Thursday, January 21, 2010

'Address To A Haggis' by Robert Burns

robert burnsThe Address To A Haggis is a famous poem written by Scotsman Robert Burns. It was written as a celebration and homage to Scotland and all things Scottish and has become an integral part of the annual Burns Night celebrations and supper. The 'addressing' of the haggis is one of the central parts of the festivities that happen on or around January 25th (Burns' birth date) each year. For more information on the history and traditions of Burns Night, read our post Explain about ... Burns Night. Here we go (it helps if you have a Scottish accent!) ...

Fair fa' your honest, sonsie face,
Great chieftain o' the puddin-race!

Aboon them a' ye tak your place,

Painch, tripe, or thairm:

Weel are ye wordy of a grace

As lang's my arm.

The groaning trencher there ye fill,

Your hurdies like a distant hill,

Your pin wad help to mend a mill

In time o' need,
While thro' your pores the dews distil

Like amber bead.

His knife see rustic Labour dight,
An' cut you up wi' ready slight,
Trenching your gushing entrails bright,

Like onie ditch;

And then, O what a glorious sight,

Warm-reeking, rich!

Then, horn for horn, they stretch an' strive:

Deil tak the hindmost, on they drive,

Till a' their weel-swall'd kytes belyve

Are bent like drums;
Then auld Guidman, maist like to rive,

'Bethankit!' hums.

Is there that owre his French ragout

Or olio that wad staw a sow,

Or fricassee wad mak her spew

Wi' perfect scunner,

Looks down wi' sneering, scornfu' view

On sic a dinner?

Poor devil! See him owre his trash,

As feckless as a wither'd rash,
His spindle shank a guid whip-lash,

His nieve a nit;

Tho' bluidy flood or field to dash,

O how unfit!

▶ [Data extract]:
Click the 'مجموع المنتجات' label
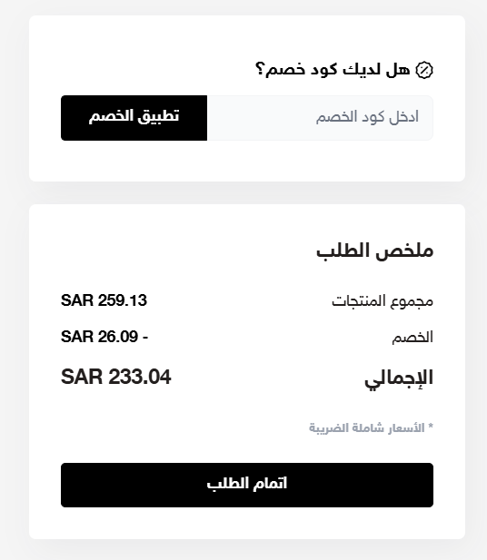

▶ [Prompt 1]:
In the haggis poem post, what date is given as Robert Burns' birth date?
▶ [Prompt 2]:
Write a continuation of the haggis poem post, starting after its final line.

▶ [Right answer 1]:
January 25th.

▶ [Right answer 2]:
But mark the Rustic, haggis fed,

The trembling earth resounds his tread,

Clap in his walie nieve a blade,

He'll make it whistle;

An' legs, an' arms, an' heads will sned,

Like taps o' thrissle.

Ye pow'rs, wha mak mankind your care,

An' dish them out their bill o' fare,

Auld Scotland wants nae skinking ware
That jaups in luggies;
But, if ye wish her gratefu' prayer,

Gie her a haggis!

clark mcginn 'addressing the haggis'Confused? Not sure that you understand a single word? We found this excellent modern day translation that may help you follow this classic poem. It is written by Clark McGinn, an eminent speaker at Burns Night suppers around the world and expert on Burns' poetry and language. We had the pleasure to meet him earlier this week and he can be seen giving his vibrant, energetic 'address' in the image to the left. He has written numerous books on the subject including The Ultimate Burns Supper Book and has a website If this doesn't help you understand it, then nothing will!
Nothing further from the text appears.